11. Max
11
MAX
H e didn't move, and I couldn't quite see his eyes, but I knew with a fierce certainty that they were locked on me.
For a long, tense moment none of us so much as breathed.
The chill air whirred around me and I shivered, suddenly aware of how cold it was—and how drenched I was—now that the adrenaline and heat between me and Wade had dimmed from the interruption.
I climbed off him, my movements stilted and awkward as I held my hand between us, the fire casting deceptively pretty lights around the small clearing.
"Max," Wade stood beside me, in one fluid motion, his hand reaching for my shoulder, to pull me back, "don't. Something's—not right. He seems—" his eyes narrowed, "off."
He was right, I knew he was. But I also knew, with an unwavering clarity, that Darius wouldn't hurt us.
At least not intentionally. And if he tried, I could teleport us out.
Still, he seemed to be almost in a trance, standing there, an icy chill emanating from him that had nothing to do with the patches of unmelted snow on the ground.
If not for the bonds, I'd think it was his twin brother, Claude.
My mouth tasted metallic, seeing Darius stare at me with the same indifferent disdain that I was used to from Claude.
"Darius," I shrugged out of Wade's grasp and inched towards him, every step I took echoing loudly in the strange stillness. "Are you alright?"
When he was close enough for me to reach out and touch, I paused, afraid to scare him, like I was approaching a predator backed into the corner, the light from my hellfire dancing softly across his pale skin like we were sitting calmly around a campfire.
He didn't seem to see me though. His eyes were dark, like no matter how thick the flare of flames, the shadows refused to abandon their caress.
He was still and statuesque, not even the breath in his lungs moving his chest so much as a centimeter.
And if he'd been staring at me before, he wasn't now. It was like he was seeing through me instead, beyond.
I turned around, following his gaze, but saw only the serene calm of the lake behind us.

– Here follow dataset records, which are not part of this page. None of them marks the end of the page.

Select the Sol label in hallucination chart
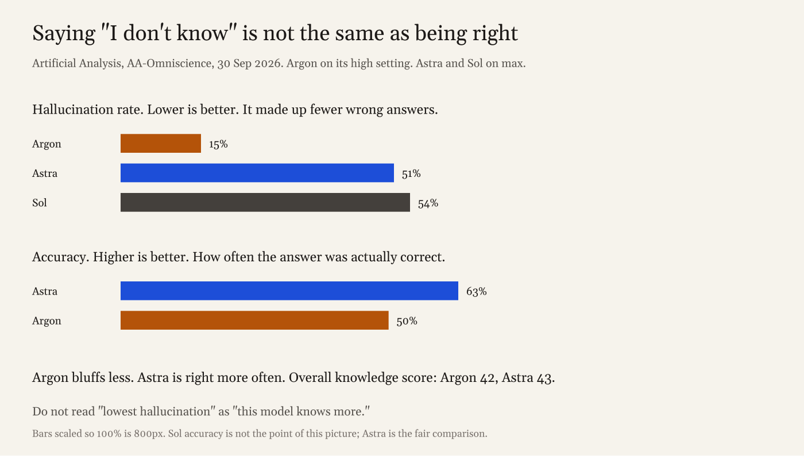pyautogui.click(x=40, y=203)
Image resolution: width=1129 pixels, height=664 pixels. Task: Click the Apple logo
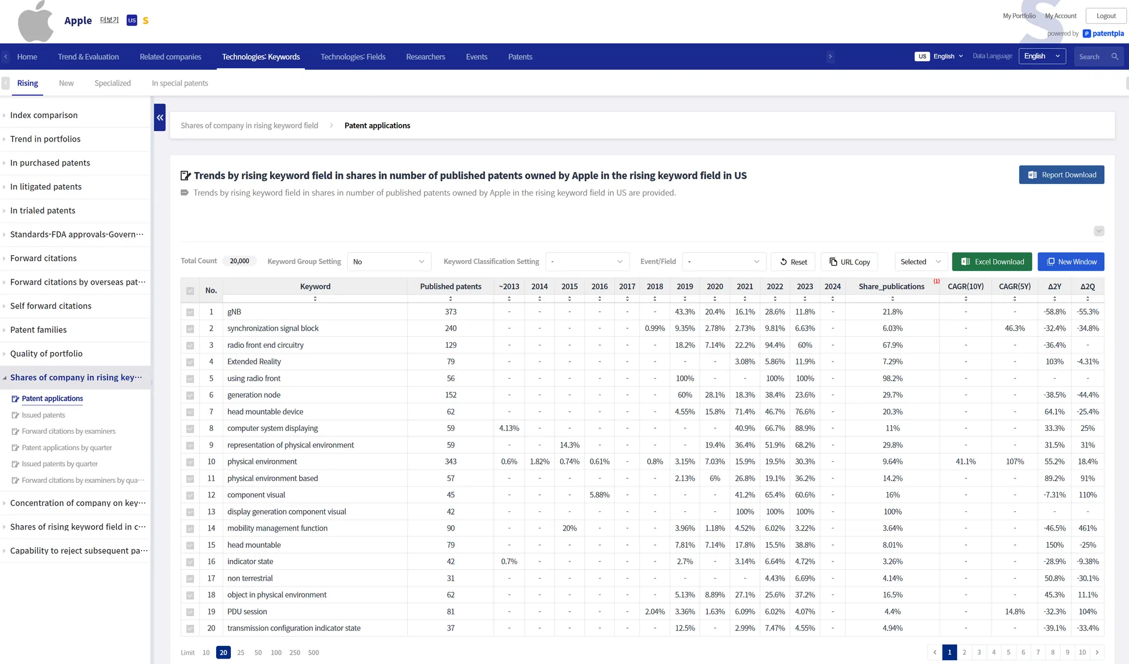point(36,22)
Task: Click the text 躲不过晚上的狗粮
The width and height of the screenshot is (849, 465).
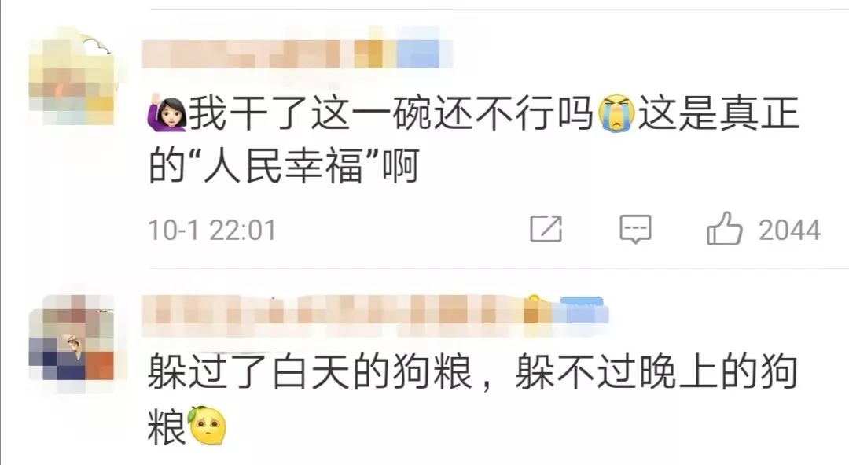Action: 656,372
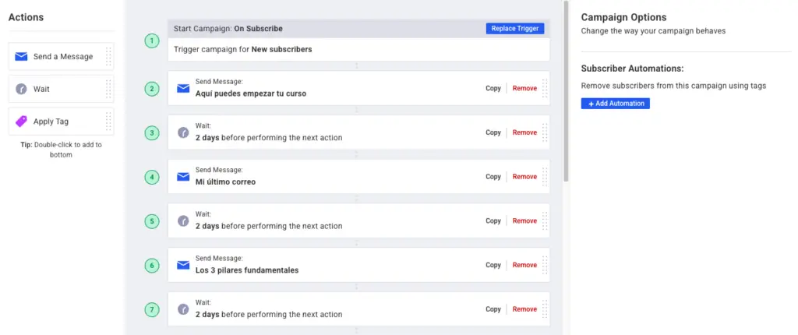798x335 pixels.
Task: Click the campaign list vertical scrollbar
Action: [x=567, y=93]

"What the hell's wrong with him?" Wade asked.
I felt his warmth at my side, as I turned back to Darius. Panic lodged in my chest, clawing up my throat as I tried to figure out what the fuck was going on.
The hairs on the back of my neck stood tall, and for a moment, I second-guessed my unwavering certainty that Darius wouldn't hurt us.
This didn't look like the Darius I knew. It was the shell of him, sure, but there was something strange, something uncanny I couldn't quite put my finger on. He didn't feel the same .
I knew he had been a little…unlike himself for days. But I'd brushed it off, assuming it was the general chaos we'd been trying to get control over. Now, it was clear there was something more, something I hadn't seen before, brewing below the surface, and I was cursing myself for not checking in sooner. I'd been so focused on Atlas, on the patients, and working with Greta, that I'd missed something. Something big, something important.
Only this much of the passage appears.